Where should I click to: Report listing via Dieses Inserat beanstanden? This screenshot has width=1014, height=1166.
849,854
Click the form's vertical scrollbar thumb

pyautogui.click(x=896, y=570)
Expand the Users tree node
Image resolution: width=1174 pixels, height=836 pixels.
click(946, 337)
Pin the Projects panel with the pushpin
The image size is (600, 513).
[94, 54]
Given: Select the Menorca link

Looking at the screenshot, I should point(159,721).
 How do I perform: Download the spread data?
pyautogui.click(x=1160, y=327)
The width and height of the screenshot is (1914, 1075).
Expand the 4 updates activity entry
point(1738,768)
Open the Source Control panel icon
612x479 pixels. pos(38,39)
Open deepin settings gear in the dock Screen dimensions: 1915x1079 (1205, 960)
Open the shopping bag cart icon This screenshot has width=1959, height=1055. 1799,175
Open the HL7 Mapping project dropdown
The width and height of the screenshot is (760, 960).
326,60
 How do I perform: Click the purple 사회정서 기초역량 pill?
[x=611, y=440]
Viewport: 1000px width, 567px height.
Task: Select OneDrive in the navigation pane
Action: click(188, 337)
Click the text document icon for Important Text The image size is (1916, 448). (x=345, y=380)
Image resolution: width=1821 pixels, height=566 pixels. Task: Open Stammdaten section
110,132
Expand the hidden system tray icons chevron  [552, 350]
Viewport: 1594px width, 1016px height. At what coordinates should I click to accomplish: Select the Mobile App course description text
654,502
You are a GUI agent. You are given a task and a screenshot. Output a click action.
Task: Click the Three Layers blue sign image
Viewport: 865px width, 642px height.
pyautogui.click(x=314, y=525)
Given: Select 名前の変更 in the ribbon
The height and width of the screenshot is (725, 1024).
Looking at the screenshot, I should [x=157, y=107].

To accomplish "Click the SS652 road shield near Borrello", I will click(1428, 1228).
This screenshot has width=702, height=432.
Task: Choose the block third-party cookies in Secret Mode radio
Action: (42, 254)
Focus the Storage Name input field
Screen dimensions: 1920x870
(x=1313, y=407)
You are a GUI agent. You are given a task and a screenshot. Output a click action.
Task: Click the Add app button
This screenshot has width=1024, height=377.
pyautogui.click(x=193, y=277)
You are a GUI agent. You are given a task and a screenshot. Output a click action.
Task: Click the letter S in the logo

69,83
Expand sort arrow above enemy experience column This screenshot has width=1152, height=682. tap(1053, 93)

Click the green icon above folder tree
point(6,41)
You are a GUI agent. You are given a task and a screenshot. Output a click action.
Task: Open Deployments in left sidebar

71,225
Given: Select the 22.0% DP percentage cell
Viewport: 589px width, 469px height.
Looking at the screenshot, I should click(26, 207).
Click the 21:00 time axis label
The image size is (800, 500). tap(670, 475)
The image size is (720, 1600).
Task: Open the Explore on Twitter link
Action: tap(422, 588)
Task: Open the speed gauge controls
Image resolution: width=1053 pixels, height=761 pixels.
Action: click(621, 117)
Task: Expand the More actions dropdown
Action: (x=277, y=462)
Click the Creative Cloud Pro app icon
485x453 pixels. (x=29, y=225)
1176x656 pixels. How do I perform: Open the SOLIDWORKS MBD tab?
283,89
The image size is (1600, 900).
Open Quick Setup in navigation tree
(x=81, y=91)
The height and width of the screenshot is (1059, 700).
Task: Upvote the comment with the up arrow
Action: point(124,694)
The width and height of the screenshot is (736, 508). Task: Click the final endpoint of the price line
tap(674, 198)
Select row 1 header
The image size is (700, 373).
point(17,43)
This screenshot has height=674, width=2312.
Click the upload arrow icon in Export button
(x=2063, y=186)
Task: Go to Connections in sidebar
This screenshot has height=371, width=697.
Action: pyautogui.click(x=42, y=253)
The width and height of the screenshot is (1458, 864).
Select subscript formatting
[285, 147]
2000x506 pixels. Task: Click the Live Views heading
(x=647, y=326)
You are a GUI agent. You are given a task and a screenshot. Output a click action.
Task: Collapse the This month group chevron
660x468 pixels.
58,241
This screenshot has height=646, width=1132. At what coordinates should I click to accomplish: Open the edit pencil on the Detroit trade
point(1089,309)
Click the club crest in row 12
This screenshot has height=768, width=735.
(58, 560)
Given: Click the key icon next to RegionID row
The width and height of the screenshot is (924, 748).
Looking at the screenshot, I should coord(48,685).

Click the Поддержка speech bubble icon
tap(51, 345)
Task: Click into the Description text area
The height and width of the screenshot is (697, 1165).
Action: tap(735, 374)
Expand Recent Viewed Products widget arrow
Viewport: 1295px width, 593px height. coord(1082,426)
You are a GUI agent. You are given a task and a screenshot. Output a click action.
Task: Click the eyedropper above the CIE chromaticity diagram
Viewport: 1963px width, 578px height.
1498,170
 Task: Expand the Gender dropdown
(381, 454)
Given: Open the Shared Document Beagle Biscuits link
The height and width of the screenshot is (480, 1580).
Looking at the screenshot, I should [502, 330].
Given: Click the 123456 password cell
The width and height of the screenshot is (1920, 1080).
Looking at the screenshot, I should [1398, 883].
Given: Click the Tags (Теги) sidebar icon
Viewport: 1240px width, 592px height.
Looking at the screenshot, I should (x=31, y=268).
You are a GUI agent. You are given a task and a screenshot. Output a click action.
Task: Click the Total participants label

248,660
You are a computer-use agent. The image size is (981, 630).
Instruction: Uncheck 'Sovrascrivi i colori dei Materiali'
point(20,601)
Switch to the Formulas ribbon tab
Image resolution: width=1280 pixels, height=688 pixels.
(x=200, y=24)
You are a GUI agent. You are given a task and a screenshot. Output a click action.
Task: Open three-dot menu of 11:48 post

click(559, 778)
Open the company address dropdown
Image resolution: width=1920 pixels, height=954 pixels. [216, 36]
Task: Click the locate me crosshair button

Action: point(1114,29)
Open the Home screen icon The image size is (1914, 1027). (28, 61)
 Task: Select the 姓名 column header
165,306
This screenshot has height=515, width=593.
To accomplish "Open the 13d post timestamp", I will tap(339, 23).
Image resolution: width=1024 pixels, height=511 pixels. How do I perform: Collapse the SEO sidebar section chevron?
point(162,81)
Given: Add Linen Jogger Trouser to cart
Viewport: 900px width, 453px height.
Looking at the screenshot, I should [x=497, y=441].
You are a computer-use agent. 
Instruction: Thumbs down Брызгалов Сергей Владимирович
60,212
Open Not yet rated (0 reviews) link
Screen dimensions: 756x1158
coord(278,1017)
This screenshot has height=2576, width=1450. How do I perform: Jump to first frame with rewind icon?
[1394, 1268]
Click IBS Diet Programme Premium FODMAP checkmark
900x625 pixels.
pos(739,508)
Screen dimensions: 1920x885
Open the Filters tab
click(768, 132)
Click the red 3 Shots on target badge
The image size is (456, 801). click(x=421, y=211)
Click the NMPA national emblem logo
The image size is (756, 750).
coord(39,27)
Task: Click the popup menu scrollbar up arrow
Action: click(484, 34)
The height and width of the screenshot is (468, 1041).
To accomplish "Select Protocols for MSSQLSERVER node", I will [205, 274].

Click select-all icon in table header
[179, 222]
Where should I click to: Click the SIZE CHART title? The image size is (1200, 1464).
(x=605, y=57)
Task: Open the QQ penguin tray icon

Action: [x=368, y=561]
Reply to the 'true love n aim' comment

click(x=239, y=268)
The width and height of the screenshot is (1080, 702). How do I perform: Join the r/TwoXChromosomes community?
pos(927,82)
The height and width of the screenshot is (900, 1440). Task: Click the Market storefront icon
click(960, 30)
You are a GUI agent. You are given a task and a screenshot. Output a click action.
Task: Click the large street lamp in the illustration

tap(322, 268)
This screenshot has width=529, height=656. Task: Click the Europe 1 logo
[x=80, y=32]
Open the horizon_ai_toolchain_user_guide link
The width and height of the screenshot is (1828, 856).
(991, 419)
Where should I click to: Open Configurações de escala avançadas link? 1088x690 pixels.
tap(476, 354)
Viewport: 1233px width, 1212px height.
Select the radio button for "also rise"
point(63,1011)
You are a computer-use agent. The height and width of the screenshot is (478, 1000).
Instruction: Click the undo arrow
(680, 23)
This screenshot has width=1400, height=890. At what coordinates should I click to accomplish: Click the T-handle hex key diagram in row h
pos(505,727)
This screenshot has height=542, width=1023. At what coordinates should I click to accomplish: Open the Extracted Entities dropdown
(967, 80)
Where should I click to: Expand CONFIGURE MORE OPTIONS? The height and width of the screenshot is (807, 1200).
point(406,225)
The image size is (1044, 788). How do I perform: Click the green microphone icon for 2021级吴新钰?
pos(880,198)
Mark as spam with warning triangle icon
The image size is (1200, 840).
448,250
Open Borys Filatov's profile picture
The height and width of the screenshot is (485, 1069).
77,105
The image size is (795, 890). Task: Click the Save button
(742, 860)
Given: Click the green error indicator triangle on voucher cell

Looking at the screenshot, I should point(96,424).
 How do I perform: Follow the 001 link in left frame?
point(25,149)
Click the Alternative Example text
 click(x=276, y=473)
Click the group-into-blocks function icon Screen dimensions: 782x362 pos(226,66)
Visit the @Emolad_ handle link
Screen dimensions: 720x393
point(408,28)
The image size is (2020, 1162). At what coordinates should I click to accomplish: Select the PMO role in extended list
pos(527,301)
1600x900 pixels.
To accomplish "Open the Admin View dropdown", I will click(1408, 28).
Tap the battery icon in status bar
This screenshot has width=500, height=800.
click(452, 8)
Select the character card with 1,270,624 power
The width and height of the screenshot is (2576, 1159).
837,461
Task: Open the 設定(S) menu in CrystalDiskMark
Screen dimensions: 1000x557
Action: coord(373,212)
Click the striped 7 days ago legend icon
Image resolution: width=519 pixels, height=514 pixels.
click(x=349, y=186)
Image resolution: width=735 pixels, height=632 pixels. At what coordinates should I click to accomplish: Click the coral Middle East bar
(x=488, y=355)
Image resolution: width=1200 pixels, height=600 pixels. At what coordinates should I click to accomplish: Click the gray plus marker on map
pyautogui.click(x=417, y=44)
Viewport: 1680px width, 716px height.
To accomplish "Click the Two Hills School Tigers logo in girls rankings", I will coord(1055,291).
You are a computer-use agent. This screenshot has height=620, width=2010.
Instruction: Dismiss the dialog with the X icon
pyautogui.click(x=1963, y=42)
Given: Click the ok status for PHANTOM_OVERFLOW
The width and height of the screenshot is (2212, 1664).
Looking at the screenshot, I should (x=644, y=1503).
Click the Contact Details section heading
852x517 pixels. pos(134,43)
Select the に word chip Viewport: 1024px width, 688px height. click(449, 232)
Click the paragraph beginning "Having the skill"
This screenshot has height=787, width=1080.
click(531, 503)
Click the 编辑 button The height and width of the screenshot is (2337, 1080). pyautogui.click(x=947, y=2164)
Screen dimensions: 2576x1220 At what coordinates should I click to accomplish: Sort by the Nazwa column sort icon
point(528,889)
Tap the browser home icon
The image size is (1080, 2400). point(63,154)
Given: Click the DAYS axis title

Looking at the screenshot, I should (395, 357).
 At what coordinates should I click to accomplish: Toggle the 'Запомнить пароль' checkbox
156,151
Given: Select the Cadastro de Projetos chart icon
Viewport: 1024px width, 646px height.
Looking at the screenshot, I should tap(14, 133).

※ ※ ※

__TASK INSTRUCTIONS__. Would you show each line of the listing above that has the string "into"?

__ANSWER BELOW__.
Task: Click into the Description text area
Click the group-into-blocks function icon Screen dimensions: 782x362 pos(226,66)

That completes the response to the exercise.